17日午後1時ごろ、ソウル市内のあるレストラン。外部に別に設けられたトイレに入ってみると、男女共用トイレが目に入った。男女別のトイレもすぐ隣にあった。仕切りの下は5㎝余りの隙間があり、互いに簡単にのぞける構造だった。30代の会社員女性は「ここに来る時は、友人に必ず見張りをしてもらう。隣のトイレに知らない異性がいると考えると怖い」と話す。
「江南駅殺人事件8周忌」を迎えたこの日、ソウル市内のトイレの多数が、安全死角地帯にあることがわかった。食堂・カフェの外部に設置されたトイレは人通りが少ないうえ、非常ベルもなく、緊急事態に助けを求めることも難しい。
江南駅殺人事件は2016年5月17日に発生した。20代の女性が、ソウル江南駅近くの商店街のトイレで殺害されたのだ。当時、犯人は身を潜めており、トイレに入ってきた一面識のない女性を無残にも殺害した。犯人は逮捕直後、警察に「普段から女性に無視され、犯行に及んだ」と供述した。

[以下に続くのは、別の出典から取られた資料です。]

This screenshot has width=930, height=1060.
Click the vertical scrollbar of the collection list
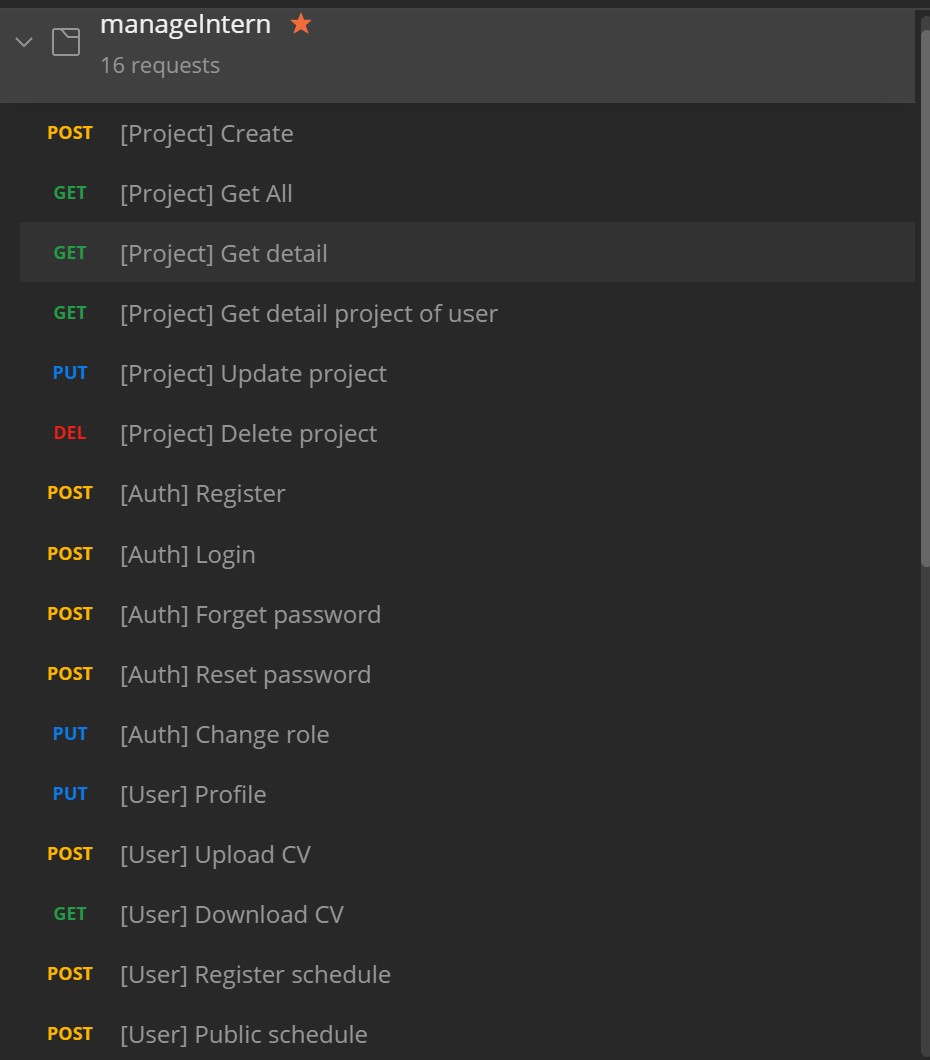(924, 300)
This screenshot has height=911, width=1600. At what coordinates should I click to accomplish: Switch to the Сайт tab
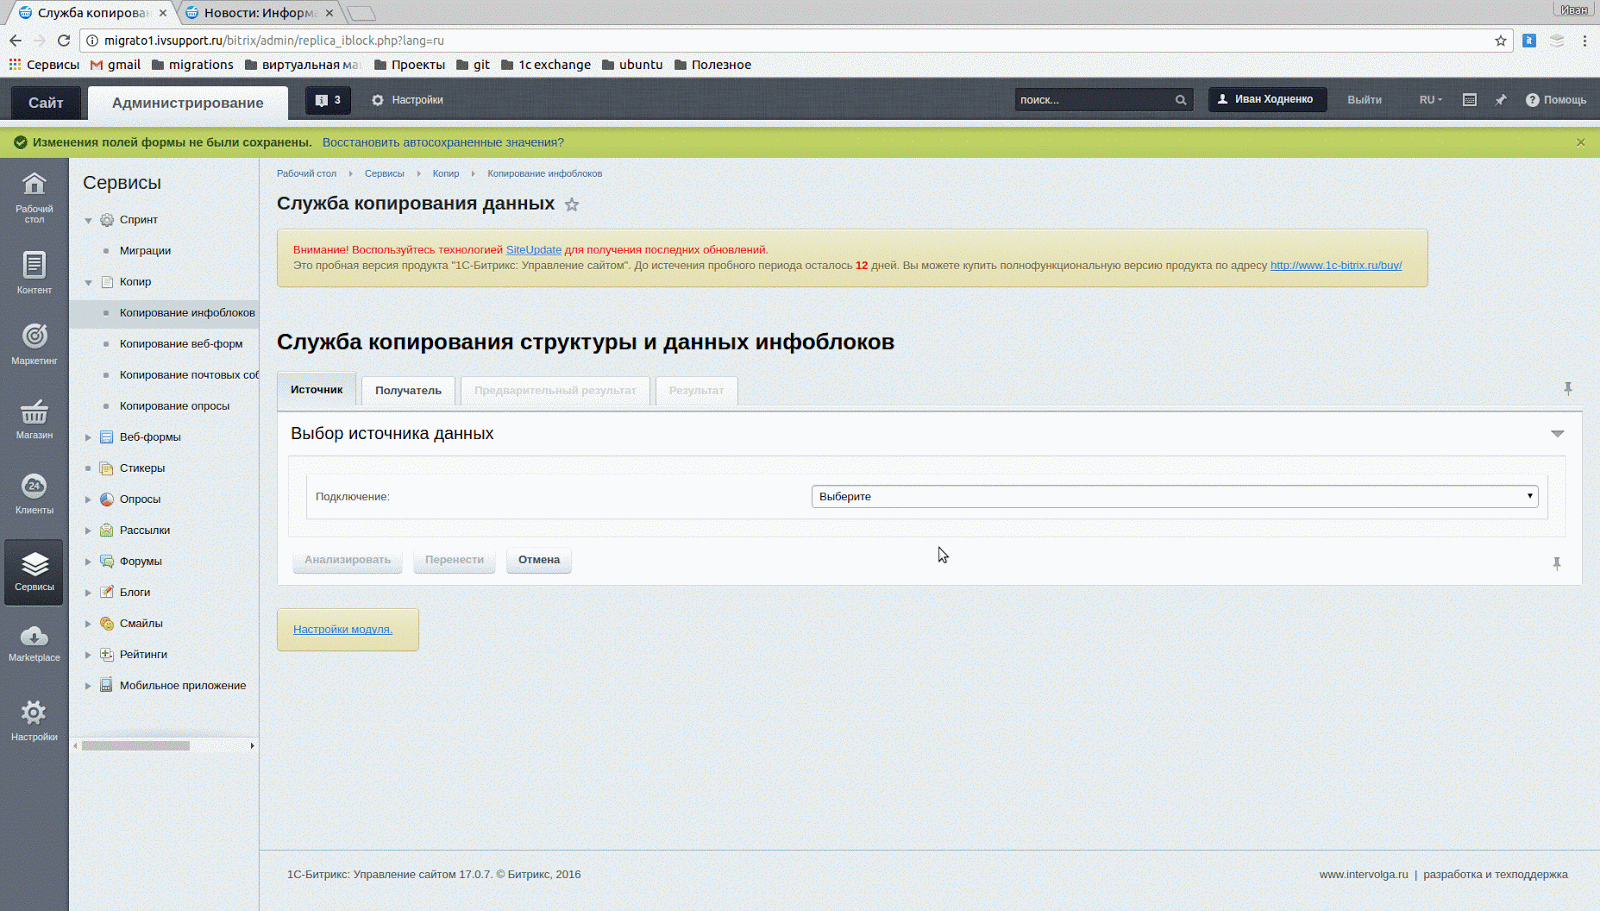(x=45, y=103)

事件から8年が経ったが、トイレ内の事件・事故は依然として多い。警察庁によると、2018~22年に公衆トイレで発生した犯罪は▽2018年=4224件▽2019年=4528件▽2020年=3852件▽2021年=3154件▽2022年=3528件――の計1万9286件に上る。
今月7日には、20代男性が2019年9月から約3年間、873回にわたり、男性トイレで用を足す場面を違法に撮影したとし起訴された。先月は、別の20代の男性が江南区のある商店街の女性トイレに隠れていたところ、警察に捕まった。

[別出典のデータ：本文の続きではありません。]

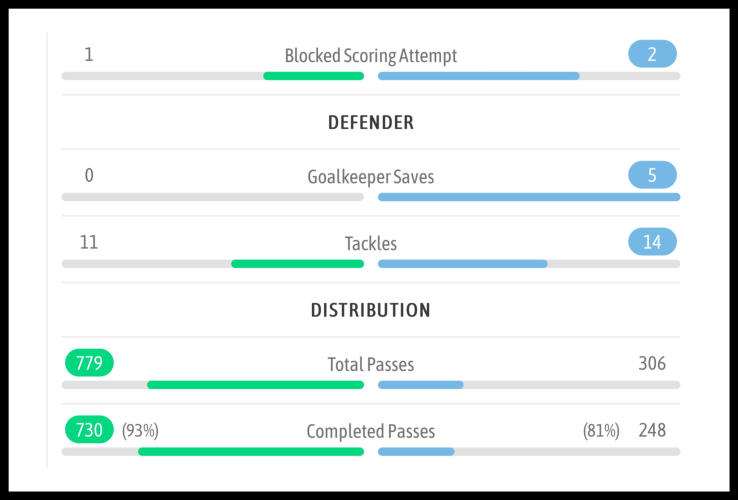Click the green Total Passes bar

255,385

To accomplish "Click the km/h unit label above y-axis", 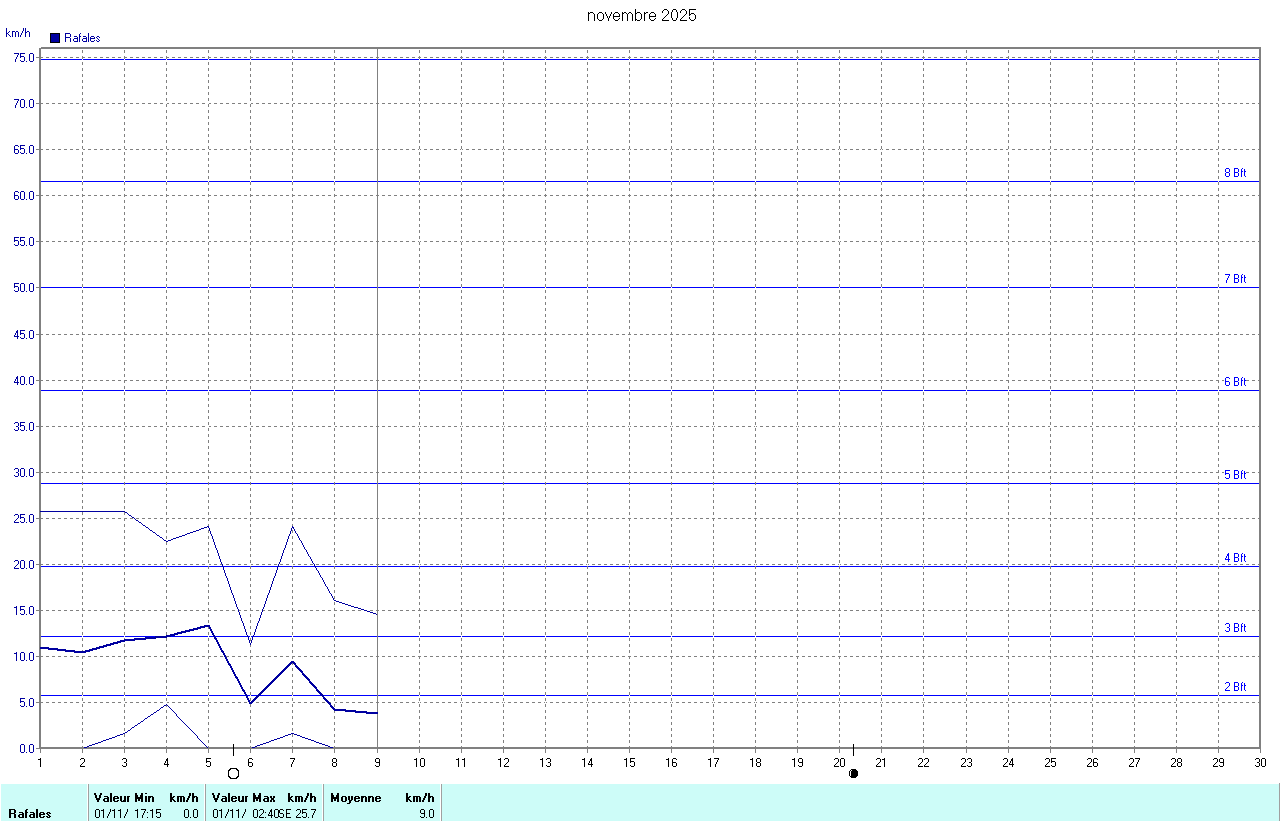I will [x=18, y=33].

地下鉄などの公衆トイレは、危険な状況になれば助けを求められる非常ベルが設置されているが、食堂・カフェなどはそうではない。個人が運営するトイレが建物の外にあったり、人通りの少ないところにあったりすれば、緊急で誰かがかけつけるにも時間がかかる。
そうした状況ゆえ、市民は「トイレに行くたびに心配になる」という。ある30代女性は「食堂のトイレに行く時は、必ず携帯電話を持っていく」「仕切りの下にカメラがあるかも調べるようにしている」と話した。
一部の自治体はトイレの安全のため、毎月2回、管内にあるトイレの内部を点検する「市民監視団」を運営している。子ども公園、福祉館、大型教会、公共トイレなどが対象だ。